◆ Job
Rewrite the part of the material that opens with the line containing "The height and width of the screenshot is (383, 600)." and closes with the line containing "(x=407, y=128)", replacing "Houston Rockets" with "Dallas Mavericks" and leaving everything else unchanged.

(Material from a pointing dataset)
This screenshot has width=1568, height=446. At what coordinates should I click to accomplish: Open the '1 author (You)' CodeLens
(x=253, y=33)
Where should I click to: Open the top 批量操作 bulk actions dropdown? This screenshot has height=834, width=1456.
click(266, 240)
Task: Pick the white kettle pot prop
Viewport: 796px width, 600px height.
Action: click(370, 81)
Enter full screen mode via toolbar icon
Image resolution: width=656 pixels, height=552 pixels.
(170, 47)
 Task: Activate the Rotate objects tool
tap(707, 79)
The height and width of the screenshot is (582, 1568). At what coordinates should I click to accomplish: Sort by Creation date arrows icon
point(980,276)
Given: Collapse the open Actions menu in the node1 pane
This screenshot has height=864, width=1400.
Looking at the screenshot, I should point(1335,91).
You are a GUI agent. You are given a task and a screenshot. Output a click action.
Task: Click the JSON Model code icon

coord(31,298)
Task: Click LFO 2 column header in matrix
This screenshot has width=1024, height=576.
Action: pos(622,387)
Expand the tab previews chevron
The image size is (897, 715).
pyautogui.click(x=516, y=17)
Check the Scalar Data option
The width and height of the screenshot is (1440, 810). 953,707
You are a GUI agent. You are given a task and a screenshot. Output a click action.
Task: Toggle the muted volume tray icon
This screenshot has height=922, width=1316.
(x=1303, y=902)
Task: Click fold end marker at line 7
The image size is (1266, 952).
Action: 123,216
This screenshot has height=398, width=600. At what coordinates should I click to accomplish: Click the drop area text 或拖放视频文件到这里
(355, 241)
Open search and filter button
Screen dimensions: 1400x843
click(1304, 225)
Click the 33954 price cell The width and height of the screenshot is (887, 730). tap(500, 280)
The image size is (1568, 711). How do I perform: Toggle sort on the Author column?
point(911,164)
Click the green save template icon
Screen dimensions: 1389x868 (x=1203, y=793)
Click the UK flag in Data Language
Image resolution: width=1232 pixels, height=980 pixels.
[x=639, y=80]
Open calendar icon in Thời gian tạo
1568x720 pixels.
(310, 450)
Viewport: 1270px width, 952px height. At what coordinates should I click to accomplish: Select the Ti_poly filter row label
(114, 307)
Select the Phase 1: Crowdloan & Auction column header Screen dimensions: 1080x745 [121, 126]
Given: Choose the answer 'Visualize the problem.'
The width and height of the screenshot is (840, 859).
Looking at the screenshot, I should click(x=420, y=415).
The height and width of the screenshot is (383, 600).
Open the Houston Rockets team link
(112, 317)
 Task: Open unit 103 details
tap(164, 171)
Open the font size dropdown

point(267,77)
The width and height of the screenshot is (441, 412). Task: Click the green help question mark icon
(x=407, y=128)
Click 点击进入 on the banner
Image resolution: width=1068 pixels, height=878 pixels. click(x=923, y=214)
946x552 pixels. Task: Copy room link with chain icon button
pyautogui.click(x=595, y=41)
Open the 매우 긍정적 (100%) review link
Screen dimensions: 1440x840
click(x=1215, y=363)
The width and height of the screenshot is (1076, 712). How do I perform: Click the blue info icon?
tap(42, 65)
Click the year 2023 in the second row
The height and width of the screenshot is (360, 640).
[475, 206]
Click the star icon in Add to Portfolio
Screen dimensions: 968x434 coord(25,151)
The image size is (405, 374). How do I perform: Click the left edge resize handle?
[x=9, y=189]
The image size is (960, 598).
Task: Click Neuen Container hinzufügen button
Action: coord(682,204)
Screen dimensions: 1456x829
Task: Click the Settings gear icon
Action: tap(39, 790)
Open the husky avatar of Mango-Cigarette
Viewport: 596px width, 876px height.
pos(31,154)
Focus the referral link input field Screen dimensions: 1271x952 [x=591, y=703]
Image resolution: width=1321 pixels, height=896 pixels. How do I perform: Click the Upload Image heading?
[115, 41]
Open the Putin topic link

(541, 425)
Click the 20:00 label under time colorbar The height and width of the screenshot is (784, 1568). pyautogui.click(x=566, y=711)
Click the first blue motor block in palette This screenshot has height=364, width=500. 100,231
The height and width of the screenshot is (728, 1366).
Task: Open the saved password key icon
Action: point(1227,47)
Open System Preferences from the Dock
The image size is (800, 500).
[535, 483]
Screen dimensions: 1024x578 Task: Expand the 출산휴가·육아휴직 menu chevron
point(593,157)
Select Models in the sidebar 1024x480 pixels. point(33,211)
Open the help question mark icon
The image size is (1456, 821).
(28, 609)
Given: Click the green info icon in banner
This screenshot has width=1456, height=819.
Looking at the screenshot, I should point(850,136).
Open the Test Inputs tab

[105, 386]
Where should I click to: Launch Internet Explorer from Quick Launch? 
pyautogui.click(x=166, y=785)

◆ Worked answer
The height and width of the screenshot is (383, 600).
Open the Dallas Mavericks team link
(112, 317)
 Task: Open unit 103 details
tap(164, 171)
Open the font size dropdown

point(267,77)
The width and height of the screenshot is (441, 412). Task: Click the green help question mark icon
(x=407, y=128)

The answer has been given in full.